▸ PAGE EXTRACT:
Unless someone rage-quits, which has happened, people tend to dissipate. Their 
priorities shift and they come around less, but it often takes time to say 
they are done. I don't think kwm has to step down for anyone else to get 
involved, but if so, then I'd say that already happened with the 
aforementioned statement on IRC.

According to https://wiki.freebsd.org/Graphics/ the x11 team is:
Baptiste Daroussin (active, but busy with many other things)
Eitan Adler (not seen active with x11 in at least a year)
Jean-Sébastien Pédron (x11 inactive since last summer, active on other ports)
Jung-uk Kim (not seen active with x11, active elsewhere)
Koop Mast (inactive for at least half a year)
Niclas Zeising (not seen active in at least a year)
MatthewRezny ("they new guy")

Now I know that page isn't really up to date because I have not been able to 
edit it (I need to bug someone about wiki permissions) to state the current 
status, but I as I don't see Mark Johnston, Johannes Lundberg, Kip Macy, Pete 
Wright, or Johannes Dieterich on that list, I wouldn't count y'all as members 
of x11 at . You might all be doing some great work in your FreeBSDDesktop 
project, but that is separate from the FreeBSD project. If you would like to 
volunteer for team x11@ then I encourage you to get active on our IRC channel 
and ask to be added to the team roster.

> >> > I had not noticed that your review was updated recently as it sat idle
> >> > for
> >> > quite a while after the update to 13.0.x landed in ports. I'm curious
> >> > about
> >> > the comment regarding a need for libudev. As far as I know, Mesa
> >> > dropped the
> >> > dependence on udev in v13 and relies upon libdrm for all the direct
> >> > hardware
> >> > interaction. Initially, I had some hope to use libudev-devd as a single
> >> > translation layer, but after reading through the libdrm code it became
> >> > obvious
> >> > that would not be the case as the conditional udev code in libdrm is
> >> > withing
> >> > Linux-specific code paths so no help to us. Thus, I implemented support
> >> > for our
> >> > platform directly in libdrm in order to drop dependence on libdevq,
> >> > which was
> >> > needed for no other purpose. Could you explain why Mesa 17 would need
> >> > libudev-
> >> > devd for AMDGPU?

▸ THE TASK:
Answer these questions about the message on the FreeBSD x11 team:
1. Which person on the team list is described as inactive for at least half a year?
2. Where are those who want to volunteer for team x11@ encouraged to get active?
3. Since dropping the dependence on udev in v13, what does Mesa rely on for all direct hardware interaction?

▸ SOURCE EXCERPT:
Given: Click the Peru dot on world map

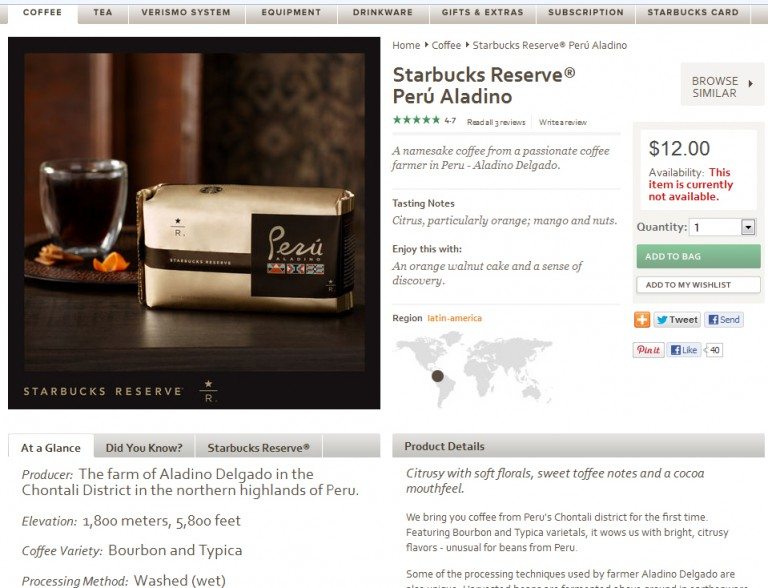Looking at the screenshot, I should [437, 376].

▸ SOLUTION TO THE PROBLEM:
1. Koop Mast
2. On the FreeBSD IRC channel
3. libdrm